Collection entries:

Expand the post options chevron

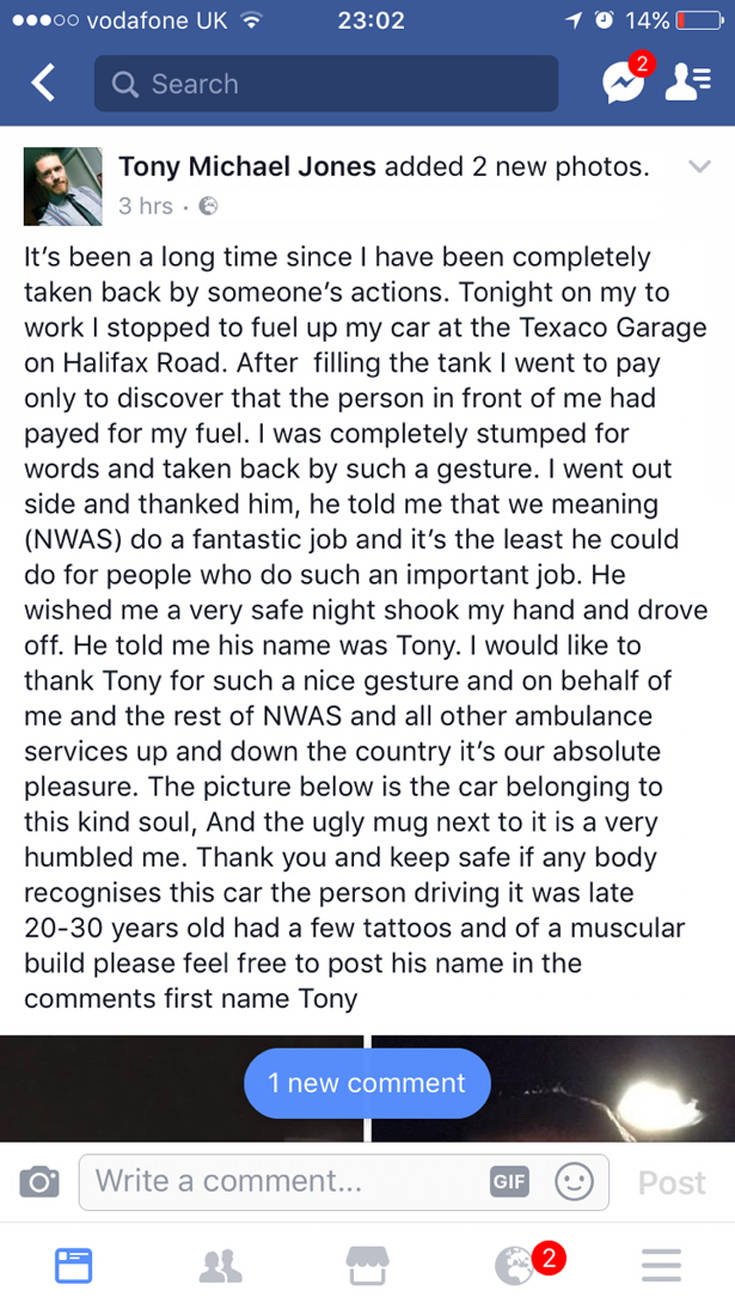pos(700,167)
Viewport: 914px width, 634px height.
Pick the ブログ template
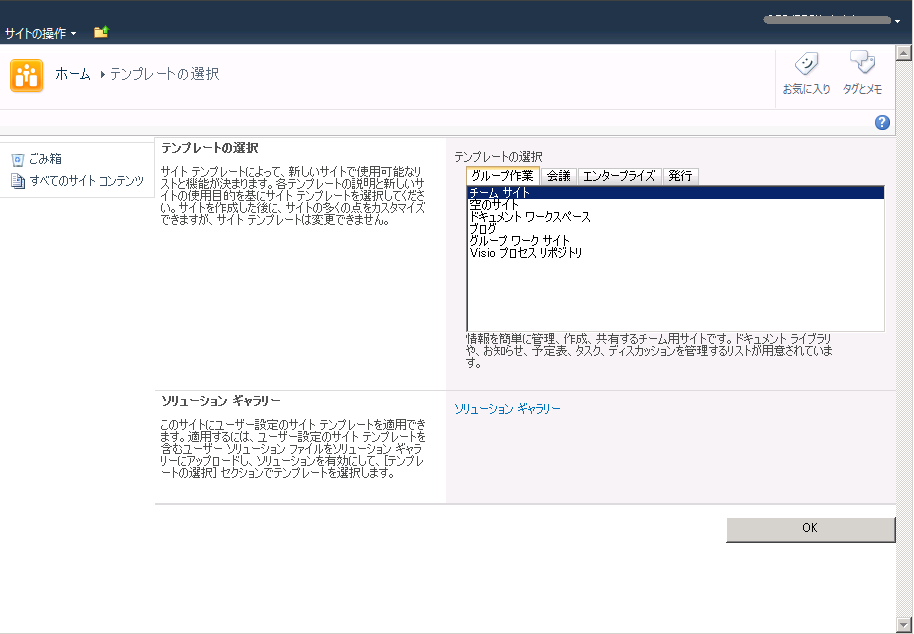click(483, 229)
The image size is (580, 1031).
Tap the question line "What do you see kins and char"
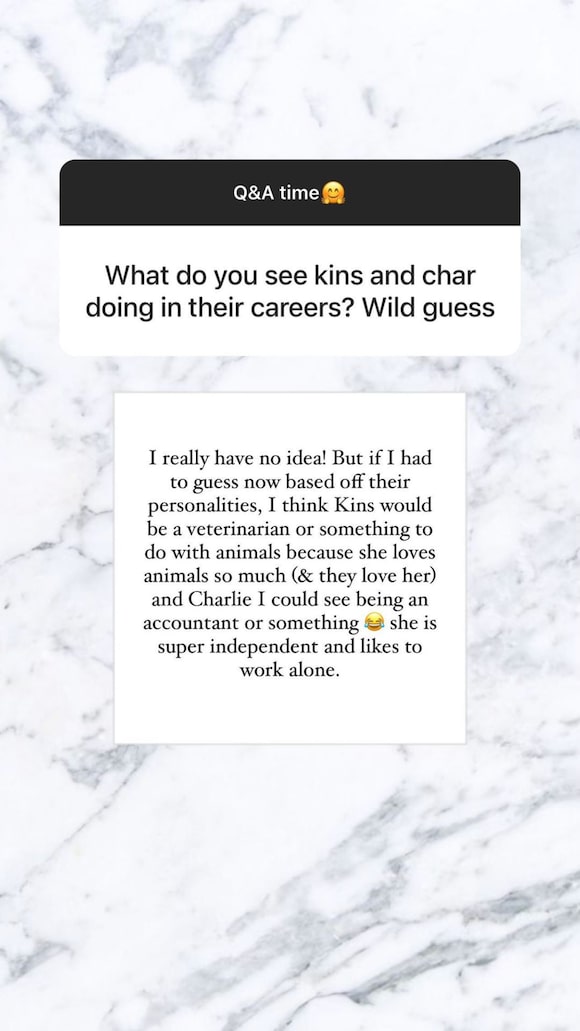(x=290, y=275)
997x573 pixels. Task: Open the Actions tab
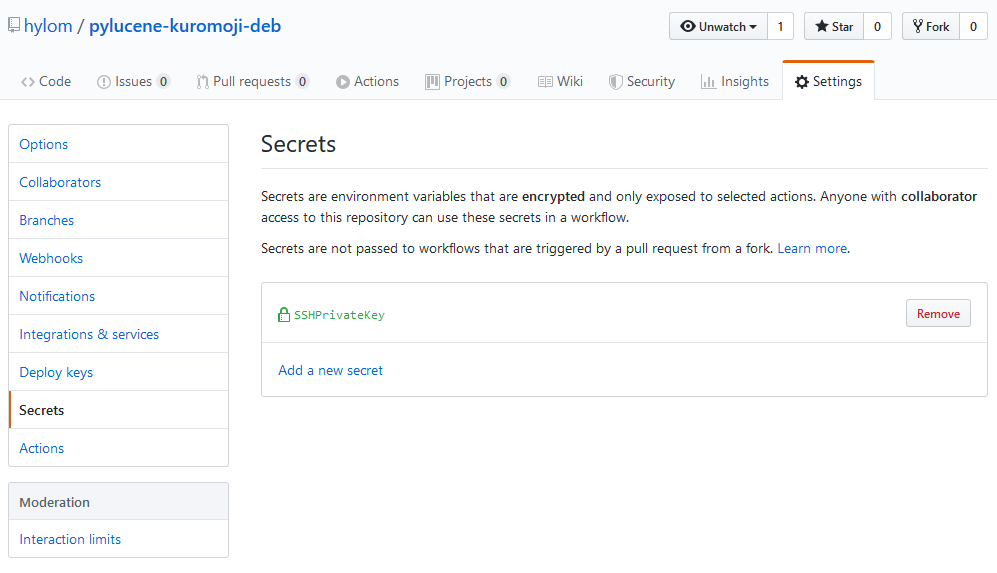click(367, 82)
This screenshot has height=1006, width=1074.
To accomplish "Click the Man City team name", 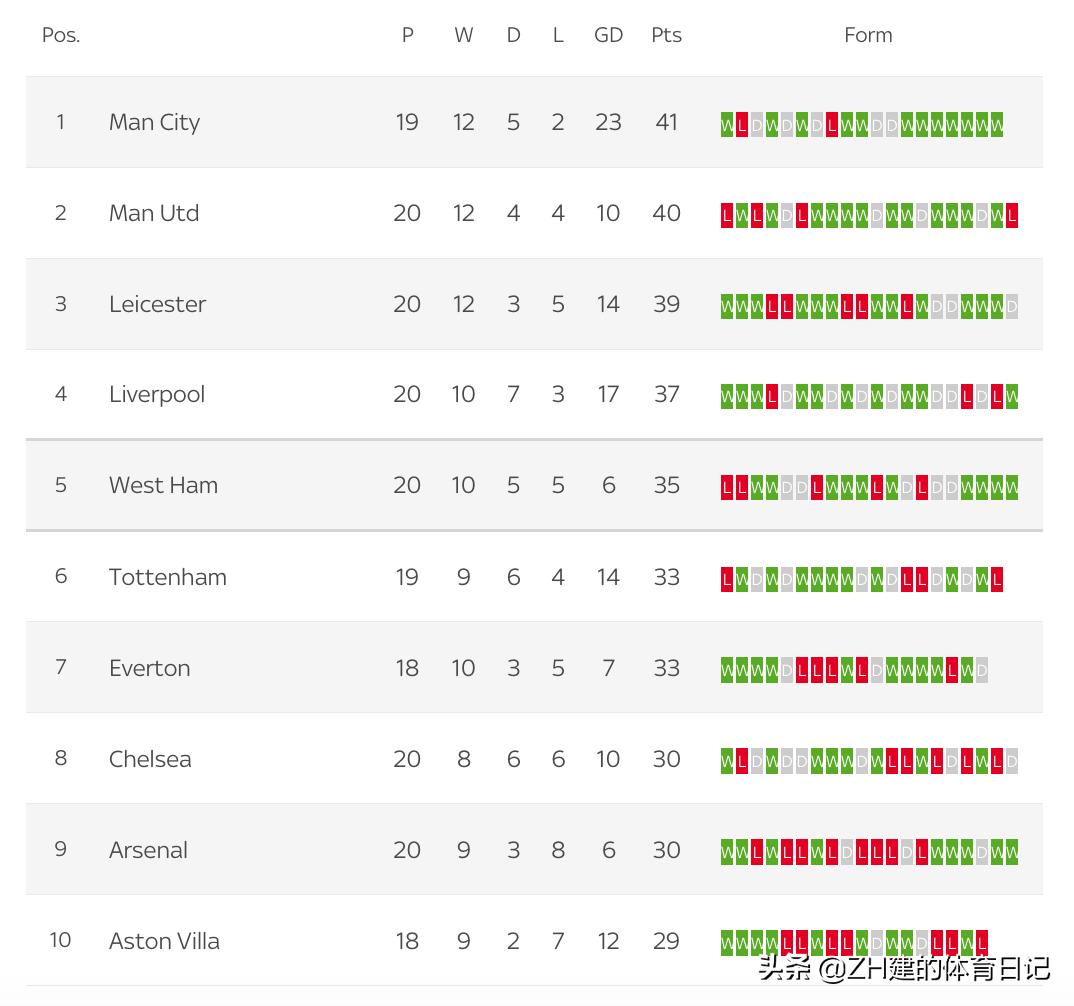I will pyautogui.click(x=154, y=122).
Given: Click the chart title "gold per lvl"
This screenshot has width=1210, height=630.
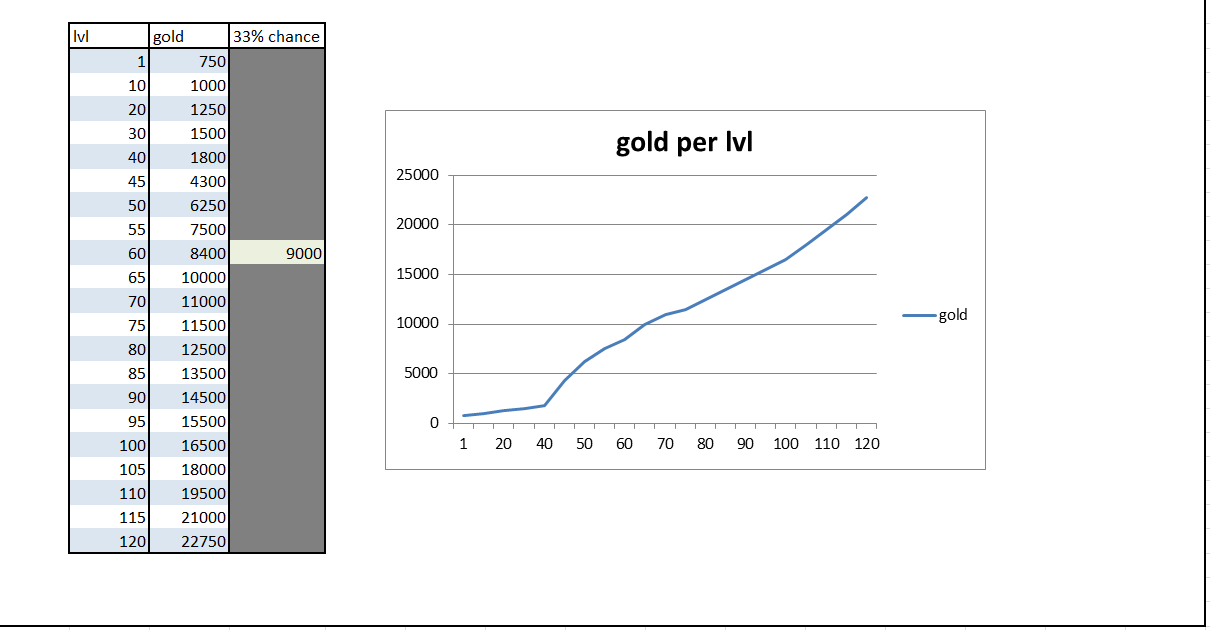Looking at the screenshot, I should (684, 142).
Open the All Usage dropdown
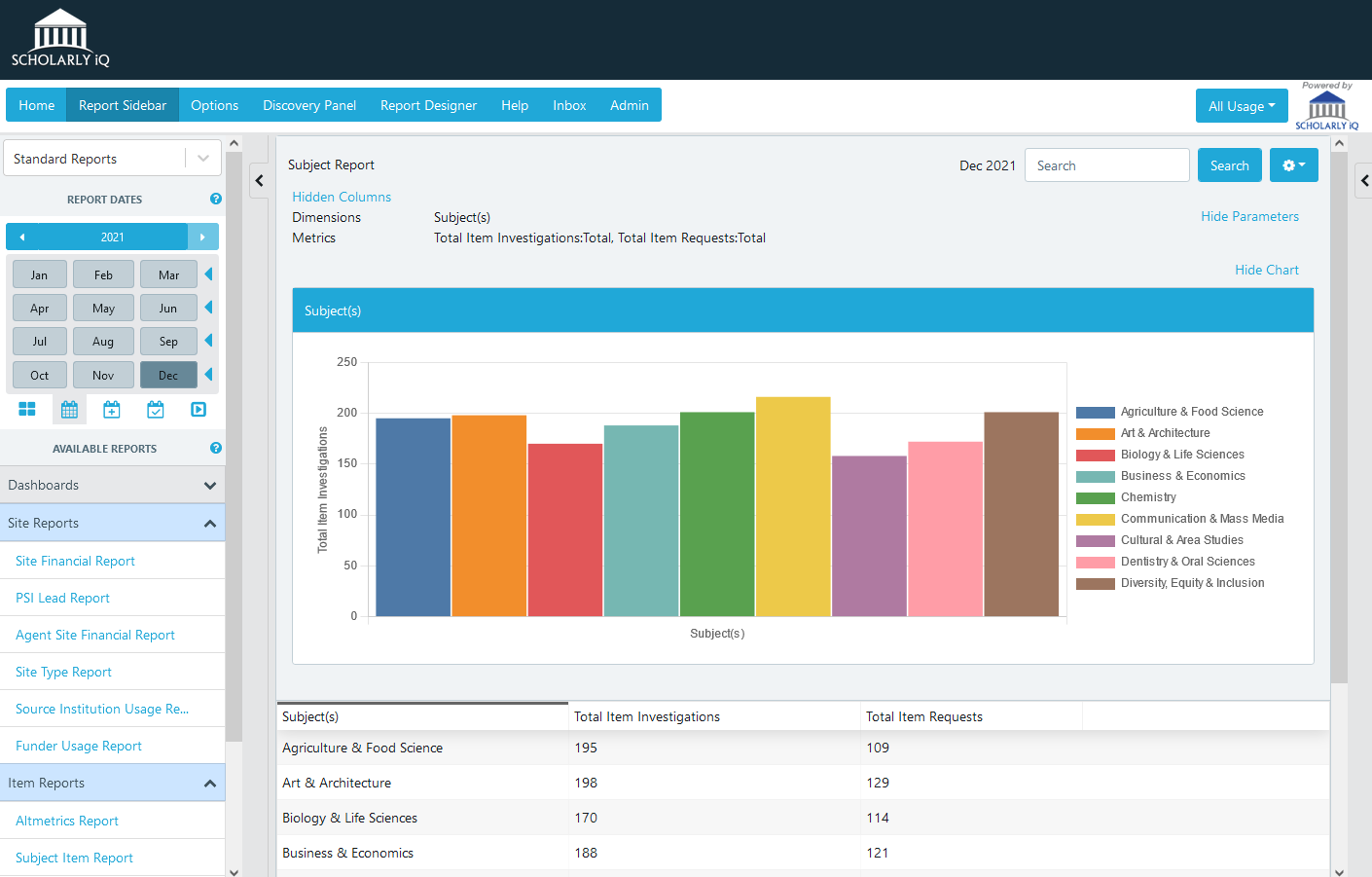This screenshot has width=1372, height=877. pos(1241,106)
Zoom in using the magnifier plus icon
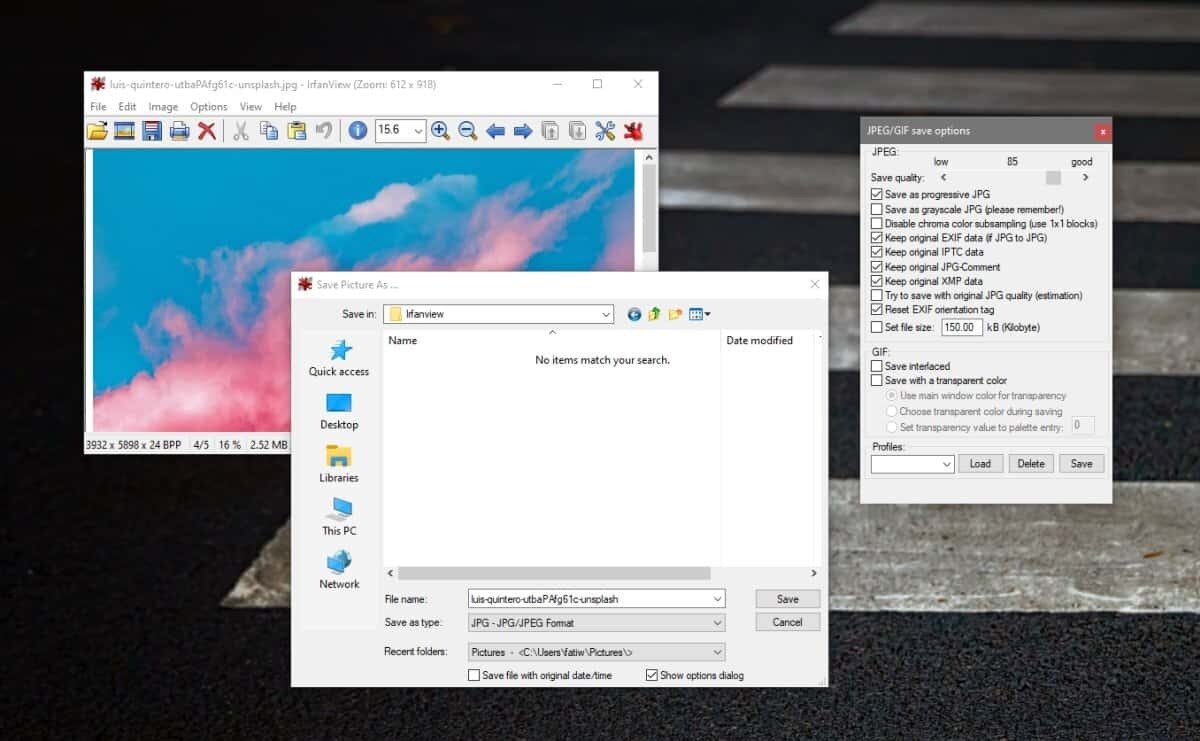The width and height of the screenshot is (1200, 741). (440, 130)
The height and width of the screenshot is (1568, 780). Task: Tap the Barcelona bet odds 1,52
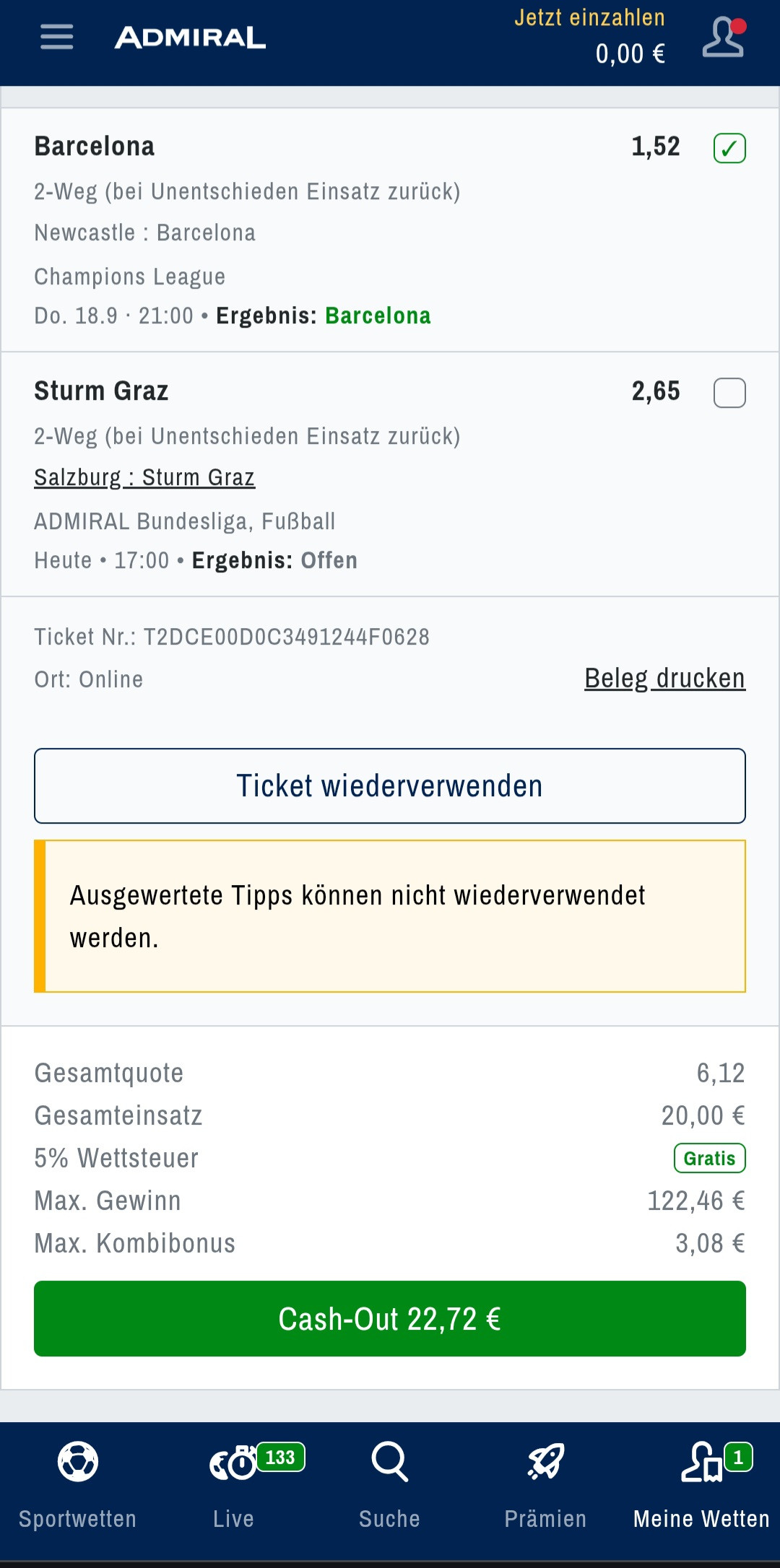click(656, 147)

**TASK DIRECTIONS**
Would you write out exactly the lines of the data from the one holding "Open the All Usage dropdown" to the final line, both included, with pictures left out?

**SOLUTION FOR THIS PROBLEM**
Open the All Usage dropdown
This screenshot has width=1372, height=877. pos(1241,106)
Zoom in using the magnifier plus icon
The width and height of the screenshot is (1200, 741). (440, 130)
The height and width of the screenshot is (1568, 780). Task: Tap the Barcelona bet odds 1,52
click(656, 147)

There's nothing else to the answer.